WORK ITEM:
The entries below are to be retyped exactly. Preserve every word.

DATA:
══════

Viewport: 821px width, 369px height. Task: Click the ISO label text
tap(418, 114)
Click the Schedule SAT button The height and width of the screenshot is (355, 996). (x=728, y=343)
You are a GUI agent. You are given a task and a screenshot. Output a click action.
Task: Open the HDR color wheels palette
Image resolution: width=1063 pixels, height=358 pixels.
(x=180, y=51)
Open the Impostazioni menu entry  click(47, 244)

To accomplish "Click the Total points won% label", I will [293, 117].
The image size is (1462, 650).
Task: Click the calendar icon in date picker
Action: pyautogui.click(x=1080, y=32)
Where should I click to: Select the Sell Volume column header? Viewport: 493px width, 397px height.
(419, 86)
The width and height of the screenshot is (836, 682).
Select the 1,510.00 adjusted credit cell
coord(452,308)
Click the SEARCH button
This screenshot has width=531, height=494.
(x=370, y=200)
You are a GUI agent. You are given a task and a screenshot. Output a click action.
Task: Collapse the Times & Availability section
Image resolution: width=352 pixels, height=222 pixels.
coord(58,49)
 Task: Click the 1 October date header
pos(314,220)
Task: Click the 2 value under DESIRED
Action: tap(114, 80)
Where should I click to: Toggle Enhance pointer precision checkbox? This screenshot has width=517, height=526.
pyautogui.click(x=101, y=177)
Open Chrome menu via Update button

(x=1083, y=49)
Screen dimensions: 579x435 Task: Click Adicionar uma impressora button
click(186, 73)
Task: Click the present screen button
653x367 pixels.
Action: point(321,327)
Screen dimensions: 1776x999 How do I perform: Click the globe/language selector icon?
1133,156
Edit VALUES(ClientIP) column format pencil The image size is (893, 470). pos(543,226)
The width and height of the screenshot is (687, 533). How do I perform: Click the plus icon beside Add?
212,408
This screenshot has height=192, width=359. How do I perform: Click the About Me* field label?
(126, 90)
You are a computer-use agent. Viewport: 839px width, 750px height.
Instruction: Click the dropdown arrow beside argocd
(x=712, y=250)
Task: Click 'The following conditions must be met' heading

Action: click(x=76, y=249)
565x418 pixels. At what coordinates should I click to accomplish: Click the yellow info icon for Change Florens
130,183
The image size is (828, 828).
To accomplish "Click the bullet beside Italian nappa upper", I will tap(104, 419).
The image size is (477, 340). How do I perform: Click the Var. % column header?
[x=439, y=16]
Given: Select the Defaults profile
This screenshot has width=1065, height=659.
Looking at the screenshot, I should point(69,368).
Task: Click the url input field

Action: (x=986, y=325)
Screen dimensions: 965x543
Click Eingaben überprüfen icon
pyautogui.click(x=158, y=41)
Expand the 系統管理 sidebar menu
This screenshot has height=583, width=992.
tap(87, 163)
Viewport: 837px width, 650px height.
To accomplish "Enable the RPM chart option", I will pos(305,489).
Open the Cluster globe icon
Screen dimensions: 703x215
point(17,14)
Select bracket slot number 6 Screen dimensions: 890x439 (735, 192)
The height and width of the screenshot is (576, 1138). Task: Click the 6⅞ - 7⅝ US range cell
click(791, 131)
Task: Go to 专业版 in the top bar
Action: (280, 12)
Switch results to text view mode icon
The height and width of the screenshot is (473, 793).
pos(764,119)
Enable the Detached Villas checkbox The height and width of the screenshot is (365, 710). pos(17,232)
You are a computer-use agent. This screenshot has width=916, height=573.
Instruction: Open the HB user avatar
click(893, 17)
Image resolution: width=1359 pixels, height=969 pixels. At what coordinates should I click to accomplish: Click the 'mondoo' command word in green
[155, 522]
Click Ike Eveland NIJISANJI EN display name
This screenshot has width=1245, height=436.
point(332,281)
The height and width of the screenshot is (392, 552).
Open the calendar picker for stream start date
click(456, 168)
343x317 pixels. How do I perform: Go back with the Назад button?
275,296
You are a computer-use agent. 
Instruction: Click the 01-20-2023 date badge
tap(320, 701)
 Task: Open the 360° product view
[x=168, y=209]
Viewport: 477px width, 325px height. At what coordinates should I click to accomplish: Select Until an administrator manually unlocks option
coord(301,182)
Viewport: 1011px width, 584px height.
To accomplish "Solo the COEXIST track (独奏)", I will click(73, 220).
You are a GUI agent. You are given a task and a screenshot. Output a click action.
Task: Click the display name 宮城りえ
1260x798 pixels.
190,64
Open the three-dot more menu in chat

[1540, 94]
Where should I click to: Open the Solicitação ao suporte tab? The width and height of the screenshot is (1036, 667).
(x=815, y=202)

══════

RESULT:
Viewport: 821px width, 369px height. Task: Click the ISO label text
tap(418, 114)
Click the Schedule SAT button The height and width of the screenshot is (355, 996). (x=728, y=343)
You are a GUI agent. You are given a task and a screenshot. Output a click action.
Task: Open the HDR color wheels palette
Image resolution: width=1063 pixels, height=358 pixels.
(x=180, y=51)
Open the Impostazioni menu entry  click(47, 244)

To accomplish "Click the Total points won% label", I will [293, 117].
The image size is (1462, 650).
Task: Click the calendar icon in date picker
Action: pyautogui.click(x=1080, y=32)
Where should I click to: Select the Sell Volume column header? Viewport: 493px width, 397px height.
(419, 86)
The width and height of the screenshot is (836, 682).
Select the 1,510.00 adjusted credit cell
coord(452,308)
Click the SEARCH button
This screenshot has width=531, height=494.
(x=370, y=200)
You are a GUI agent. You are given a task and a screenshot. Output a click action.
Task: Collapse the Times & Availability section
Image resolution: width=352 pixels, height=222 pixels.
coord(58,49)
 Task: Click the 1 October date header
pos(314,220)
Task: Click the 2 value under DESIRED
Action: tap(114, 80)
Where should I click to: Toggle Enhance pointer precision checkbox? This screenshot has width=517, height=526.
pyautogui.click(x=101, y=177)
Open Chrome menu via Update button

(x=1083, y=49)
Screen dimensions: 579x435 Task: Click Adicionar uma impressora button
click(186, 73)
Task: Click the present screen button
653x367 pixels.
Action: point(321,327)
Screen dimensions: 1776x999 How do I perform: Click the globe/language selector icon?
1133,156
Edit VALUES(ClientIP) column format pencil The image size is (893, 470). pos(543,226)
The width and height of the screenshot is (687, 533). How do I perform: Click the plus icon beside Add?
212,408
This screenshot has height=192, width=359. How do I perform: Click the About Me* field label?
(126, 90)
You are a computer-use agent. Viewport: 839px width, 750px height.
Instruction: Click the dropdown arrow beside argocd
(x=712, y=250)
Task: Click 'The following conditions must be met' heading

Action: click(x=76, y=249)
565x418 pixels. At what coordinates should I click to accomplish: Click the yellow info icon for Change Florens
130,183
The image size is (828, 828).
To accomplish "Click the bullet beside Italian nappa upper", I will tap(104, 419).
The image size is (477, 340). How do I perform: Click the Var. % column header?
[x=439, y=16]
Given: Select the Defaults profile
This screenshot has width=1065, height=659.
Looking at the screenshot, I should point(69,368).
Task: Click the url input field

Action: (x=986, y=325)
Screen dimensions: 965x543
Click Eingaben überprüfen icon
pyautogui.click(x=158, y=41)
Expand the 系統管理 sidebar menu
This screenshot has height=583, width=992.
tap(87, 163)
Viewport: 837px width, 650px height.
To accomplish "Enable the RPM chart option", I will pos(305,489).
Open the Cluster globe icon
Screen dimensions: 703x215
point(17,14)
Select bracket slot number 6 Screen dimensions: 890x439 (735, 192)
The height and width of the screenshot is (576, 1138). Task: Click the 6⅞ - 7⅝ US range cell
click(791, 131)
Task: Go to 专业版 in the top bar
Action: (280, 12)
Switch results to text view mode icon
The height and width of the screenshot is (473, 793).
pos(764,119)
Enable the Detached Villas checkbox The height and width of the screenshot is (365, 710). pos(17,232)
You are a computer-use agent. This screenshot has width=916, height=573.
Instruction: Open the HB user avatar
click(893, 17)
Image resolution: width=1359 pixels, height=969 pixels. At what coordinates should I click to accomplish: Click the 'mondoo' command word in green
[155, 522]
Click Ike Eveland NIJISANJI EN display name
This screenshot has width=1245, height=436.
point(332,281)
The height and width of the screenshot is (392, 552).
Open the calendar picker for stream start date
click(456, 168)
343x317 pixels. How do I perform: Go back with the Назад button?
275,296
You are a computer-use agent. 
Instruction: Click the 01-20-2023 date badge
tap(320, 701)
 Task: Open the 360° product view
[x=168, y=209]
Viewport: 477px width, 325px height. At what coordinates should I click to accomplish: Select Until an administrator manually unlocks option
coord(301,182)
Viewport: 1011px width, 584px height.
To accomplish "Solo the COEXIST track (独奏)", I will click(73, 220).
You are a GUI agent. You are given a task and a screenshot. Output a click action.
Task: Click the display name 宮城りえ
1260x798 pixels.
190,64
Open the three-dot more menu in chat

[1540, 94]
Where should I click to: Open the Solicitação ao suporte tab? The width and height of the screenshot is (1036, 667).
(x=815, y=202)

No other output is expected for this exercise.